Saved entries

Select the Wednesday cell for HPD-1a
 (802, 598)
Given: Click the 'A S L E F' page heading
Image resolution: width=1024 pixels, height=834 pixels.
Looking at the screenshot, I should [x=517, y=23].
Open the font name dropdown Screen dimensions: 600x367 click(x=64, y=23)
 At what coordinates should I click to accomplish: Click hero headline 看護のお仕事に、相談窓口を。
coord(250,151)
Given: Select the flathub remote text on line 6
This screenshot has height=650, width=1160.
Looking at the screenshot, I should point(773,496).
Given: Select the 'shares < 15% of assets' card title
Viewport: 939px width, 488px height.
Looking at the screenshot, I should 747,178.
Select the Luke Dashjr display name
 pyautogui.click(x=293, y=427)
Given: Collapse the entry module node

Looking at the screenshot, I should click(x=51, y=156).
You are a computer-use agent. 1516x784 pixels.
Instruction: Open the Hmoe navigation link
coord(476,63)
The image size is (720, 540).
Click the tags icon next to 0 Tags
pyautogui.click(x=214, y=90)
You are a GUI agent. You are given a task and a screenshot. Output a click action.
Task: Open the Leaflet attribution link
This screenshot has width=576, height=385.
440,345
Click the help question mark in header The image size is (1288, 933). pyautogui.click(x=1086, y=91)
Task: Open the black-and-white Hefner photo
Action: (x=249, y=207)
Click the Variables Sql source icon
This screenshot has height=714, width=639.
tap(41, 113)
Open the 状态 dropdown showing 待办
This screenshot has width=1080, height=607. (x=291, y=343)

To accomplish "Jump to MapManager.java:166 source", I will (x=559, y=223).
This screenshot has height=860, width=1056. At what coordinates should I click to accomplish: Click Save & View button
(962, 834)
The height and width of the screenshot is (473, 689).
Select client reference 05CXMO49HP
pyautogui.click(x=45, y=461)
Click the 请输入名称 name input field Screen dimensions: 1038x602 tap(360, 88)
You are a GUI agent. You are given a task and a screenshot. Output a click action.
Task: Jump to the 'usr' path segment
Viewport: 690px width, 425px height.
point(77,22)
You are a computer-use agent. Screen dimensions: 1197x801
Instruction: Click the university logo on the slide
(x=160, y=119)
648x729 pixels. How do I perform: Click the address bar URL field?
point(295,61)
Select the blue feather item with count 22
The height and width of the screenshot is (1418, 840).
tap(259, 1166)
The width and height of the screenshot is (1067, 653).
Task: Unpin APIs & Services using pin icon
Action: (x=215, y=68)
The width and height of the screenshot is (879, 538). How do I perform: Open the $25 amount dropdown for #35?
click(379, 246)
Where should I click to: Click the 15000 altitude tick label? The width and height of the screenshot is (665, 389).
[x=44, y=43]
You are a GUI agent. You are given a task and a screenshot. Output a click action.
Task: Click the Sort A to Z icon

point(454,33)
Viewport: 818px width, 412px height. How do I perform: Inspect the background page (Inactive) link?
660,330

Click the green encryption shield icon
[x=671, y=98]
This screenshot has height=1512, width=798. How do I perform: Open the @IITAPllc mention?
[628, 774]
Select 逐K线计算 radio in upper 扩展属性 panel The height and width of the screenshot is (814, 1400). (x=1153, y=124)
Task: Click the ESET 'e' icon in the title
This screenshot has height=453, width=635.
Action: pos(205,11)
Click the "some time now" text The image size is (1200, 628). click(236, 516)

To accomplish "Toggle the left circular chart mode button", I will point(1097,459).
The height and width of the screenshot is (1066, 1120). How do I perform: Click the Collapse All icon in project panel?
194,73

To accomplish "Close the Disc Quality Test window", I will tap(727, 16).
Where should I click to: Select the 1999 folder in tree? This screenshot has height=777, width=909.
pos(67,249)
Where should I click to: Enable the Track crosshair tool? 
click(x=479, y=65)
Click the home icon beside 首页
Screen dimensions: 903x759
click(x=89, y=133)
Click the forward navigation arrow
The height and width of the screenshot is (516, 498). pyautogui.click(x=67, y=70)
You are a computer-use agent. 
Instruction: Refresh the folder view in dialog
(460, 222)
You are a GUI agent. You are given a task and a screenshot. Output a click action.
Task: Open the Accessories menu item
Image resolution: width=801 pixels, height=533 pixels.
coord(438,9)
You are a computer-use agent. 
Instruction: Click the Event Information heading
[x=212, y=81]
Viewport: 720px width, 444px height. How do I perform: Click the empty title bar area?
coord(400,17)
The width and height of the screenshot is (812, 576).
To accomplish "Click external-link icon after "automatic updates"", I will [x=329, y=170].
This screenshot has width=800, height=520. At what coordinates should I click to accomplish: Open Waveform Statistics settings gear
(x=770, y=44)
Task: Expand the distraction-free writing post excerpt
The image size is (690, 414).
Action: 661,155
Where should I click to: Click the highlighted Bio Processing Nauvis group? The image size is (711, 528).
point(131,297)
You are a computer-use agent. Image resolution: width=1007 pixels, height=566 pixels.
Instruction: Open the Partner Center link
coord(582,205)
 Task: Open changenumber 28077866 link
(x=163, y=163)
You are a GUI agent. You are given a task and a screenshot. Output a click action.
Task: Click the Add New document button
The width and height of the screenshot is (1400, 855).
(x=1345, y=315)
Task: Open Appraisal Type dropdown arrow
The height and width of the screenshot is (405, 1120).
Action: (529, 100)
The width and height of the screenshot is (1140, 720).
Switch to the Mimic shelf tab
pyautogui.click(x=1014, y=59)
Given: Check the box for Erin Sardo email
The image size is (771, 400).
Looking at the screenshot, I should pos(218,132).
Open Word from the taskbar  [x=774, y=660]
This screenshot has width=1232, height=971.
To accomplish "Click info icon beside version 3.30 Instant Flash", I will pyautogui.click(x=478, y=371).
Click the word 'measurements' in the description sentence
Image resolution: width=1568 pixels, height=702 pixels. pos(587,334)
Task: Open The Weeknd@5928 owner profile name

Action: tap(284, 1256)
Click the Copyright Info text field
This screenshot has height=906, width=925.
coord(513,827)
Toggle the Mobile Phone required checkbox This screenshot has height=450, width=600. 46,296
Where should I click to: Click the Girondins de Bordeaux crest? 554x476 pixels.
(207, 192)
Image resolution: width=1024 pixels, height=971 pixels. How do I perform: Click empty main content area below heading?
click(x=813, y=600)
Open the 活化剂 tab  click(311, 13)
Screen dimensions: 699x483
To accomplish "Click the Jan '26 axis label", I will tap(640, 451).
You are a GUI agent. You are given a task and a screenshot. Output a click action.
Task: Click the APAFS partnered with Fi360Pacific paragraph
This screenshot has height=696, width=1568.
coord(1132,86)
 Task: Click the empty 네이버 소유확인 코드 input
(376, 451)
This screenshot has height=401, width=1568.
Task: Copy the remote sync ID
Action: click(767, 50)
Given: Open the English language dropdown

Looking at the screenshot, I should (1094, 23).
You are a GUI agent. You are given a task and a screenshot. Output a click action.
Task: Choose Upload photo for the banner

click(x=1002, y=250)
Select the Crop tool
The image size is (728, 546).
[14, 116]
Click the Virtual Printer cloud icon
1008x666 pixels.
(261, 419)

YOUR INSTRUCTIONS.
Each line of the data that holds "with" should be reported.

OUTPUT FOR THIS EXERCISE.
Select the blue feather item with count 22
Task: Click the APAFS partnered with Fi360Pacific paragraph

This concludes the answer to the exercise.